Brazil’s state-run oil company Petrobras urged a U.S. judge to throw out an investors’ class action lawsuit claiming a multibillion-dollar bribery scandal overvalued it for years.
Speaking at a hearing in federal court in New York, Petrobras lawyer Roger Cooper said the company itself was a victim of the fraud, which he said was orchestrated by a handful of individuals.
But the investors filing the case, who claim US$ 98 billion of its stocks and bonds were artificially inflated by Petrobras overstating the value of some of its major projects, argued there is no way company executives could have been in the dark.
“This is a vast fraud taking place possibly over two decades, and everyone is asking the court and the public to believe, ‘We didn’t know,'” said Jeremy Lieberman, a lawyer for the investors. “The question we would ask is: can they be serious?”
The hearing on the lawsuit, filed in December, came amid the largest corruption investigation in Brazilian history into what authorities say was a years-long scheme involving price-fixing, bribery and political kickbacks.
Prosecutors have charged dozens of senior executives at a number of Brazilian companies sending shockwaves through the country’s economy and sending President Dilma Rousseff’s popularity to all-time lows.
U.S. District Judge Jed Rakoff did not rule on Petrobras’ request but said he would do so within two weeks. The judge asked several questions during the hearing but did not indicate how he was leaning.
Cooper told Rakoff that the company was unaware of the alleged fraud, even if a few high-ranking employees were involved. “The knowledge of those co-conspirators cannot be imputed to the company,” he said.
The probe has continued to widen, with a prosecutor in Brazil saying on Tuesday it could extend to utility Eletrobrás and several foreign companies.
Brazilian authorities last week detained the head of construction company Odebrecht SA, and the CEO of builder Andrade Gutierrez.

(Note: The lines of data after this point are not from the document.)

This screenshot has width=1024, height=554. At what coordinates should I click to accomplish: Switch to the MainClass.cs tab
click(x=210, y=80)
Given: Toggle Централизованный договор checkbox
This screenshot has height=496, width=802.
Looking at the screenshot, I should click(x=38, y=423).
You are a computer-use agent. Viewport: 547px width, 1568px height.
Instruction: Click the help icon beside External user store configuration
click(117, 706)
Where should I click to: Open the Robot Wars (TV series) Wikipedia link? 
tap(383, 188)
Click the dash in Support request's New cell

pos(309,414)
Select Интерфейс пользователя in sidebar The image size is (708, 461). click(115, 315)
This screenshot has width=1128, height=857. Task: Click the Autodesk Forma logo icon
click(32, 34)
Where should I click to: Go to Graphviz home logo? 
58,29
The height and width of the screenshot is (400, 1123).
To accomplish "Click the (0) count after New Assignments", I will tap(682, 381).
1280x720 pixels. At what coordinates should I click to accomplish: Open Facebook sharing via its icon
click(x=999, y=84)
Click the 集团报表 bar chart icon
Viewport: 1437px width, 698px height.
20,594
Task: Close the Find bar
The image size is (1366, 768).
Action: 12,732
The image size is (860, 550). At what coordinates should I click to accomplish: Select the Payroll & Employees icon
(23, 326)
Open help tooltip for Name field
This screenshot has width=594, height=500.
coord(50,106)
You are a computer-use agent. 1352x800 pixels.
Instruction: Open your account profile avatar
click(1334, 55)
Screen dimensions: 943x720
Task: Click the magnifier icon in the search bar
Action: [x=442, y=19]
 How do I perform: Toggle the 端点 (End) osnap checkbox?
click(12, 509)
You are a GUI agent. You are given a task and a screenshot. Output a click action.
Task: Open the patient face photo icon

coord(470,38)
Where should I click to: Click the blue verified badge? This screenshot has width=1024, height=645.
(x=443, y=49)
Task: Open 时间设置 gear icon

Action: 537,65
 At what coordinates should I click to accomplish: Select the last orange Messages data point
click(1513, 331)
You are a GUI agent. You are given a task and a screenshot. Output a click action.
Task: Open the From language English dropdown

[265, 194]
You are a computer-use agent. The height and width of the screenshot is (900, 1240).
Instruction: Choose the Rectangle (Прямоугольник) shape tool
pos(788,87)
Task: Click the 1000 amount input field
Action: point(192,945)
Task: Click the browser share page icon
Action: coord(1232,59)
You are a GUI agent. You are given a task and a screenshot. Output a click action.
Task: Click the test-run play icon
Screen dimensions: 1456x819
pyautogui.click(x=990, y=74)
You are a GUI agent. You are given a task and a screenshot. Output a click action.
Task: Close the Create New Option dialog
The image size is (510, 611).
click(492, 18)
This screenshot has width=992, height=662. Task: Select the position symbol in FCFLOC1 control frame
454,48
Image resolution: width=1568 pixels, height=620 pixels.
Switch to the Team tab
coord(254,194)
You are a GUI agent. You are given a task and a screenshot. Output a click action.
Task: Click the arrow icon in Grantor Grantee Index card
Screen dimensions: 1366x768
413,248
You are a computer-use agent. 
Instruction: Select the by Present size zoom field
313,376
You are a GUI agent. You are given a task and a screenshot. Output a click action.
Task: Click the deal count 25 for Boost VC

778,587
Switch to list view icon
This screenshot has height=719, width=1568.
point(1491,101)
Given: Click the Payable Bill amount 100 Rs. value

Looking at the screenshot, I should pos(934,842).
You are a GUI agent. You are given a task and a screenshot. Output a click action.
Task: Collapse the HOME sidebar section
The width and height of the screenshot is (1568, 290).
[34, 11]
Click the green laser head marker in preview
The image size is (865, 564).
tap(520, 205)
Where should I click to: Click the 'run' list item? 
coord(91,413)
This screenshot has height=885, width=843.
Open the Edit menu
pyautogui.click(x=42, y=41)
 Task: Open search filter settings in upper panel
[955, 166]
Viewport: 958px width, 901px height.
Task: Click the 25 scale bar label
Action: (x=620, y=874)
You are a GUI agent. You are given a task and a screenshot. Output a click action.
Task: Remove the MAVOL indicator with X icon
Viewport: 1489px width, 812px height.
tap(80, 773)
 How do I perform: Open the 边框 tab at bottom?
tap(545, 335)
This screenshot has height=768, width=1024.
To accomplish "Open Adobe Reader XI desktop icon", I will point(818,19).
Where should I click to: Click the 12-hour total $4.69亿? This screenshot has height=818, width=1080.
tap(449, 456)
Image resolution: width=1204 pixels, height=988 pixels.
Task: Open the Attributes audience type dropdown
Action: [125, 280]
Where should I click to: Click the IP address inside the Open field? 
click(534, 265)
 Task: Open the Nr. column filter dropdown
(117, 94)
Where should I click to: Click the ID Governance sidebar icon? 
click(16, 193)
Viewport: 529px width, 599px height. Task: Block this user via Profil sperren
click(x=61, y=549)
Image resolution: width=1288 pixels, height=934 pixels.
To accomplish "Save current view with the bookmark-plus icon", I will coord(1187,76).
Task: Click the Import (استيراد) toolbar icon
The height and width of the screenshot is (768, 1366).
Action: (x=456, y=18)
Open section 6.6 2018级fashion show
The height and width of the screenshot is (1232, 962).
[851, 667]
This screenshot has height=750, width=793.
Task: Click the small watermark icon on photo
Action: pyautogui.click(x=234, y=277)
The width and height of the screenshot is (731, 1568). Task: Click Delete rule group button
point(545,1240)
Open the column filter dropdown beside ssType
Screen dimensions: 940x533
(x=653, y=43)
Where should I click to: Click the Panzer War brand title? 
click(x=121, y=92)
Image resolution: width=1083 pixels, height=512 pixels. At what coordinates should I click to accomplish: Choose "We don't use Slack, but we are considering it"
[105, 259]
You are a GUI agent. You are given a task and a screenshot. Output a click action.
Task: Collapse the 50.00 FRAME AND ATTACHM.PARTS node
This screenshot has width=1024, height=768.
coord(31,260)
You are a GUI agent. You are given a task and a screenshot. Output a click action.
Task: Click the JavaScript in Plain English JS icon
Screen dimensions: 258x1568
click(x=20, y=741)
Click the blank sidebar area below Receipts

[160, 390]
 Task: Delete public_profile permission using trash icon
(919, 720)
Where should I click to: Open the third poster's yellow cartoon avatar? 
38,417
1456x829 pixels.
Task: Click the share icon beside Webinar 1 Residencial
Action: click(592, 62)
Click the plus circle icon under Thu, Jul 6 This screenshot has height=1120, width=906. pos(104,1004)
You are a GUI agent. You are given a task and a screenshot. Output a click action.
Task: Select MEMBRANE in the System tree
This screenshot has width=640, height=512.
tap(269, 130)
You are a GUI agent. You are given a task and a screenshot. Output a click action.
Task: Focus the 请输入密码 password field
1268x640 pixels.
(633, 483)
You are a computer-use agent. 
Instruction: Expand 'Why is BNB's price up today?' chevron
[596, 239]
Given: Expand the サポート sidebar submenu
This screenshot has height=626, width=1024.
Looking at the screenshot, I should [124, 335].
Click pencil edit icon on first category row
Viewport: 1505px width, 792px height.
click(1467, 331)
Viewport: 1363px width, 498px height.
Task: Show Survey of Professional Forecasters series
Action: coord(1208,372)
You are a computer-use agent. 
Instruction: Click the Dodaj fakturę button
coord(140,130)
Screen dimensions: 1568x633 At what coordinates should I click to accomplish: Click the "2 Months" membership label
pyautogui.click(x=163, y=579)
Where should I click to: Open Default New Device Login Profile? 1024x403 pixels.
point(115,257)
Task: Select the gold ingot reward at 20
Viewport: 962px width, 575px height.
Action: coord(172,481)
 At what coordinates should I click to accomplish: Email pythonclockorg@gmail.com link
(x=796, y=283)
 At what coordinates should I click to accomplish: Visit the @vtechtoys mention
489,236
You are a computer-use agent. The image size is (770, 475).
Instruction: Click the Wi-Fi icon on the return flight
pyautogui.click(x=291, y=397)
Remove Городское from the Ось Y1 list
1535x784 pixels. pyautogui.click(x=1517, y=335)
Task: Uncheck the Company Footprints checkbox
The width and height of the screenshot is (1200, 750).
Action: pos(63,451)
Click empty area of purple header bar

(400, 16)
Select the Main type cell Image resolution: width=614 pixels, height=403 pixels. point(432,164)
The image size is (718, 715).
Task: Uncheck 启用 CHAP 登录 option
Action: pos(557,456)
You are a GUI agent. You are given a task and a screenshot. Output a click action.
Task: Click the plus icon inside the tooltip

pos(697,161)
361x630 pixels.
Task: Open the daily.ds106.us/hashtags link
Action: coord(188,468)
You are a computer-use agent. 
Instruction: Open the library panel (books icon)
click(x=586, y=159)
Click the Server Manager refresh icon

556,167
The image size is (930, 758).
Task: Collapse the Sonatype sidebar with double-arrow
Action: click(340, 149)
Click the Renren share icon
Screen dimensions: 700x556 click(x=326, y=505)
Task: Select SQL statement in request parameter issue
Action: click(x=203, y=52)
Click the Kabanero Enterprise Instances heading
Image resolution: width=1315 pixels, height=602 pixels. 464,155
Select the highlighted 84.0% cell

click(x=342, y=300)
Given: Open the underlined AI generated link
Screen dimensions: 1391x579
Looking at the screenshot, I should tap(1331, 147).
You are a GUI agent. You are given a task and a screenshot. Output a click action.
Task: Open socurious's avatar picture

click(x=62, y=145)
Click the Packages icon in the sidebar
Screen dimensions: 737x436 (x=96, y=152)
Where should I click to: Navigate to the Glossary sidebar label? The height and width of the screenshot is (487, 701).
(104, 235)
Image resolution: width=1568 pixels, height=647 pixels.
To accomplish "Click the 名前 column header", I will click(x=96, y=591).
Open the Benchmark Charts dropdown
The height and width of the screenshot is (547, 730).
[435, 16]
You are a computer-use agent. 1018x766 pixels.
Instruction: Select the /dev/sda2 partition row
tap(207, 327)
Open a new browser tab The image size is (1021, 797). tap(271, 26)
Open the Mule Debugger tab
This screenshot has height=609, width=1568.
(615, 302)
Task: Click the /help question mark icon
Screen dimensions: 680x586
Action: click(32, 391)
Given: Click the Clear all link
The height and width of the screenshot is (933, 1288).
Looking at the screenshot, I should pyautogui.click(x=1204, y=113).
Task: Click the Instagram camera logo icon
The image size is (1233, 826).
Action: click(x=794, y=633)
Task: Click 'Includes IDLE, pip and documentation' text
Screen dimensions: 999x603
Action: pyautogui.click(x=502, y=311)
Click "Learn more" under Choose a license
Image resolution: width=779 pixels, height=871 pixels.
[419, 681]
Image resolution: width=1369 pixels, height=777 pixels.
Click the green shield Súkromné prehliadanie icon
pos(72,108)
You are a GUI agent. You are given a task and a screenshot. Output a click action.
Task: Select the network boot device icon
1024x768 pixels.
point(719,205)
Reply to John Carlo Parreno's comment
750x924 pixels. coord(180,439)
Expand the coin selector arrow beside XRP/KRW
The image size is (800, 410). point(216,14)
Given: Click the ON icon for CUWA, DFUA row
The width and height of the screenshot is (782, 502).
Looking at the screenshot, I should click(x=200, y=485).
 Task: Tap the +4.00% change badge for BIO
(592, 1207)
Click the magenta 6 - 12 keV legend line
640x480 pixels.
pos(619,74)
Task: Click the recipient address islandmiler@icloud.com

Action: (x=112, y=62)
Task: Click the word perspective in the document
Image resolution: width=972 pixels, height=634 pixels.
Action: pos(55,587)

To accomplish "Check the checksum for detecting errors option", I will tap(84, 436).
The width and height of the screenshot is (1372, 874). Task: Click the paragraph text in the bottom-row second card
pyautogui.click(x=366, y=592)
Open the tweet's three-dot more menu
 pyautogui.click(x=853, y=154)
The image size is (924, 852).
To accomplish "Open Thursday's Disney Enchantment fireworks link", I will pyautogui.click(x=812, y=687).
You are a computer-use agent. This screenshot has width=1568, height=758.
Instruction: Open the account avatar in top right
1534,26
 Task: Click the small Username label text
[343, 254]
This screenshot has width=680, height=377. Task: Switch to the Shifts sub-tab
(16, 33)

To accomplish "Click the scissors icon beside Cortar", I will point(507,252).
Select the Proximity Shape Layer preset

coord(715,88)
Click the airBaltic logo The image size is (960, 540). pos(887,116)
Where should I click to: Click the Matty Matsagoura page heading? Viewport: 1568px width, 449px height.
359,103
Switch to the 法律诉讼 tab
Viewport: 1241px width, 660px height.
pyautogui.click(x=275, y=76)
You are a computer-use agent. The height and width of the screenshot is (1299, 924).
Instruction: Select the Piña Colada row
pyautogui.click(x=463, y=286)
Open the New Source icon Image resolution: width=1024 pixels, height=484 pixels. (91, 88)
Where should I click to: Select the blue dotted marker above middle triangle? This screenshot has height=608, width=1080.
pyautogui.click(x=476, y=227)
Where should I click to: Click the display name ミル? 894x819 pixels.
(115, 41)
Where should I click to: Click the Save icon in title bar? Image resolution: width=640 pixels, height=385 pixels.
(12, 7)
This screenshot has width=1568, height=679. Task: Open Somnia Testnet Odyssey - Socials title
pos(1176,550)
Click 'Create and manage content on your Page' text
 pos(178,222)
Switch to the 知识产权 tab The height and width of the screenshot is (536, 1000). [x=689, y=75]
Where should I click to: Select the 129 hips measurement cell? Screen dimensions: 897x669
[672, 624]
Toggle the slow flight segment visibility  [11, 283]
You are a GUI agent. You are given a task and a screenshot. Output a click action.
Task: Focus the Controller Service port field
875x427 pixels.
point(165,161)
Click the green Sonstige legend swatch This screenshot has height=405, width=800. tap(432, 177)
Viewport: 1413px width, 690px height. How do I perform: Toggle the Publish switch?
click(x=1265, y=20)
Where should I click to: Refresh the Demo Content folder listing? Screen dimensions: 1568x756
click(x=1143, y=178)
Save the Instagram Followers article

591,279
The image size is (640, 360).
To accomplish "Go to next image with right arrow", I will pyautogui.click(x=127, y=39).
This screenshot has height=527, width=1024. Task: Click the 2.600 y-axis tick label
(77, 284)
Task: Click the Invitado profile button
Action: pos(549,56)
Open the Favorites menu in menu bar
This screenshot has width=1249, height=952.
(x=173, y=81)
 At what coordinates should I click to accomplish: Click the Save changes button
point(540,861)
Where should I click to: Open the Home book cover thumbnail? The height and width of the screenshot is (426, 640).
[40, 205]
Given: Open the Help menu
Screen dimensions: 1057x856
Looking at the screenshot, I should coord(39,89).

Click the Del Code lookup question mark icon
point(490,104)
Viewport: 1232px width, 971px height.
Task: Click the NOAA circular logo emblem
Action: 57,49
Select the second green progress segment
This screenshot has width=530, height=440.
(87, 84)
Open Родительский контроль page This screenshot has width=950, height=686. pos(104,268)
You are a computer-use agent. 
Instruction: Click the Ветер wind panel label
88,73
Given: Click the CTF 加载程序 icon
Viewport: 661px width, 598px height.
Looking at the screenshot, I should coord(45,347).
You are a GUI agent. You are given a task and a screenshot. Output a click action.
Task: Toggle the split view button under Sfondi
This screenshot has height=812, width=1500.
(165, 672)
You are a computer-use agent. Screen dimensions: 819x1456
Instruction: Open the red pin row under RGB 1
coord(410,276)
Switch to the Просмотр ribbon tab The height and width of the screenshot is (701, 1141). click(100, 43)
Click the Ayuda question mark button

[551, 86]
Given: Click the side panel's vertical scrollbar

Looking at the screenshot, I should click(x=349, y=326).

A British pension fund, Universities Superannuation Scheme, is leading the plaintiffs, who seek to bring claims on behalf of anyone who purchased U.S. shares or bonds in Petrobras from January 2010 to March 2015.
Petrobras in April took a US$ 17 billion write-down partially related to the bribery scandal. Lieberman said the investors remain skeptical that the losses tied to the scheme have been fully divulged. The company’s value has collapsed to approximately US$ 60 billion, after nearing US$ 300 billion in 2008.
Rousseff in Washington and Silicon Valley
Ambassador Carlos Antonio Paranhos, Secretary-General of Brazil’s Ministry of Foreign Relations, that Brazilian President Dilma Rousseff’s visit to the United States should mark a revival of bilateral political dialogue between the two countries. After alleged US spying on Brazil in 2013, Rousseff canceled a state visit to the country.
According to Paranhos, the episode has been overcome and should not be raised again. He pointed out that the official presidential visit to the US will advance business partnerships.
“We’ll be talking to business leaders to show that Brazil is taking the austerity policy and infrastructure investment program seriously. Brazil is interested in driving more US investment in this area and expanding exports to the US,” he said.
Two weeks ago, Brazil’s government announced a new private concessions plan for projects in infrastructure and logistics worth about US$ 64 billion. During her visit to the US, Rousseff and her delegation will promote business opportunities to US business leaders.
Another discussion according to Paranhos is on Brazil potentially joining Global Entry, a fast-track border clearance program for regular travelers (such as business people) arriving in the United States. Under the proposal, US authorities would pre-approve qualified travelers so they can simply show their passport to a scanner upon arrival. Negotiations to extend the system to Brazilians are well under way, according to Paranhos.
The two countries will also sign a declaration on greenhouse gas reduction commitments as a contribution to the success of the UN Conference of the Parties on Climate Change (COP-21) in Paris in December.
Dilma Rousseff will attend appointments with business owners in New York and a work meeting with President Barack Obama in Washington. The trip ends with visits to the headquarters of Google, Inc., NASA’s Research Center, and Stanford University in California. Her return to Brazil is on July 2.